_POLECENIE_:
Przepisz z wpisu o jedzeniu mięsa fragment od „Od: Ikselka <i...@g...pl>” do „przez świnię. ;)” włącznie.

_ŹRÓDŁO_:
------------
Data: 2008-12-16 19:57:39
Temat: Re: Jeszcze raz - "Muszę zabijać aby przeżyć ..."
Od: Ikselka <i...@g...pl>
Pokaż wszystkie nagłówki
Dnia Tue, 16 Dec 2008 20:28:41 +0100, medea napisał(a):
> Ikselka pisze:
>
>> Lubię schabowy z kapustą - więc zabijam zwierzęta i rośliny. Liczę się JA,
>> JA, JA.
>> Inaczej to one zjadałyby mnie.
>
> Już to widzę - Ikselka pożerana przez świnię. ;)
Gdybyśmy nie powodowali się instynktem samozachowawczym (uczucie głodu
mięsa jest nim spowodowane), to znalazłyby się inne istoty (niekoniecznie
bardziej rozumne), które zjadałyby nas. Poniewaz jednak to nam dano rozum ,
więc to my go wykorzystujemy dla własnego dobra i wygody, aby zaspokoić
głód i nie ulec instynktowi samozachowawczemu zwierząt stając się ich
pokarmem, czyli m.in. po to, aby pragnąc miesa nie musieć polować - ot,
hodujemy je (mięso) sobie. Gdyby nie hodowla, tych konkretnych zwierząt
nawet by nie było. Pojawiły się za naszą przyczyną i są z góry przeznaczone
do zjedzenia. Nie umniejszamy więc zasobów natury, a litowanie się nad
świnką, krówką czy koniem wyhodowanymi wcześniej na mięso jest po prostu
irracjonalne - to tak, jakby litować się nad marchewką posianą na grządce.
------------
_MATERIAŁ_:
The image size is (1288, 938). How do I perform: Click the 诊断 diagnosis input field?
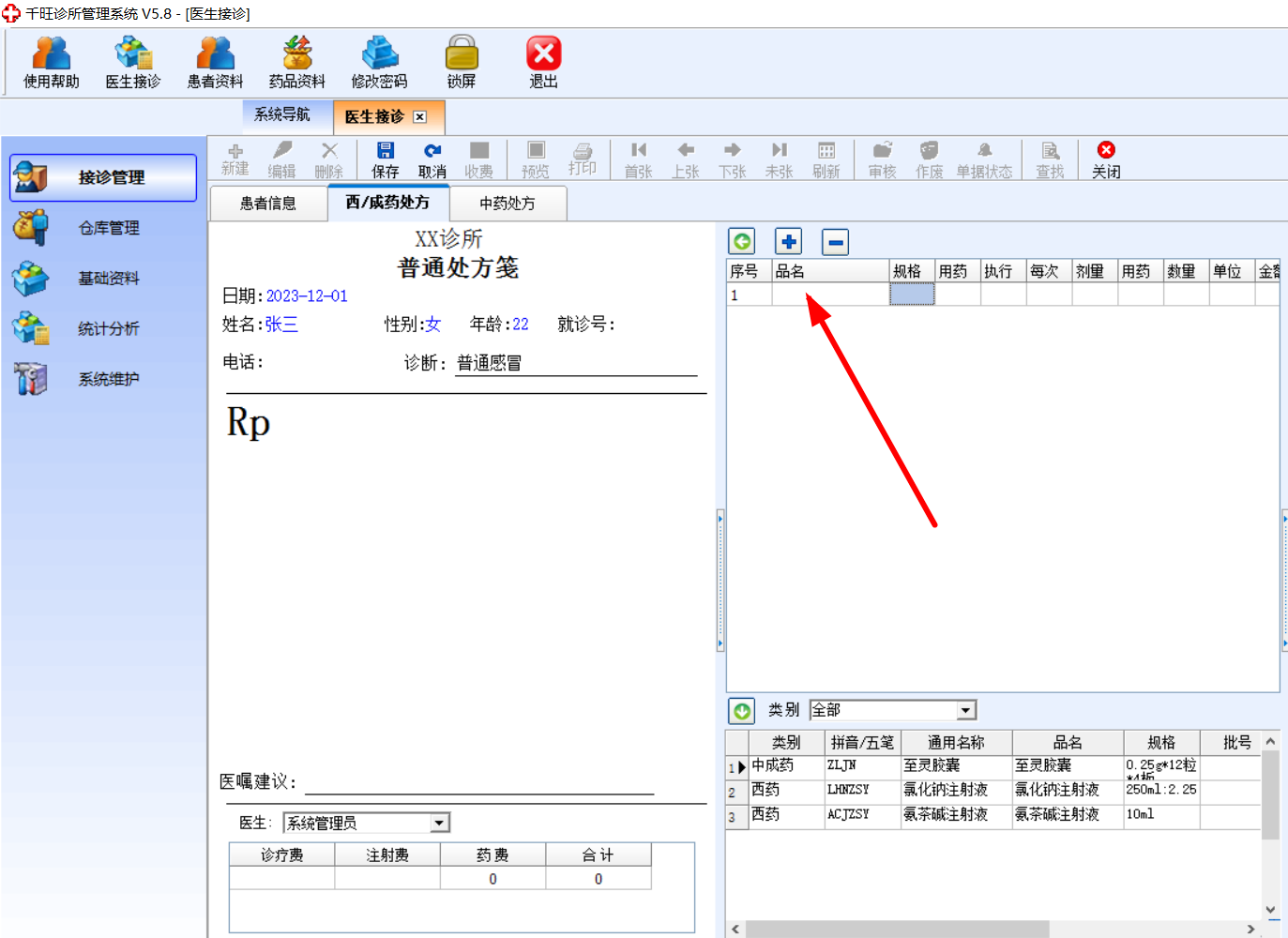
------------
_WYNIK ZADANIA_:
Od: Ikselka <i...@g...pl>
Pokaż wszystkie nagłówki
Dnia Tue, 16 Dec 2008 20:28:41 +0100, medea napisał(a):
> Ikselka pisze:
>
>> Lubię schabowy z kapustą - więc zabijam zwierzęta i rośliny. Liczę się JA,
>> JA, JA.
>> Inaczej to one zjadałyby mnie.
>
> Już to widzę - Ikselka pożerana przez świnię. ;)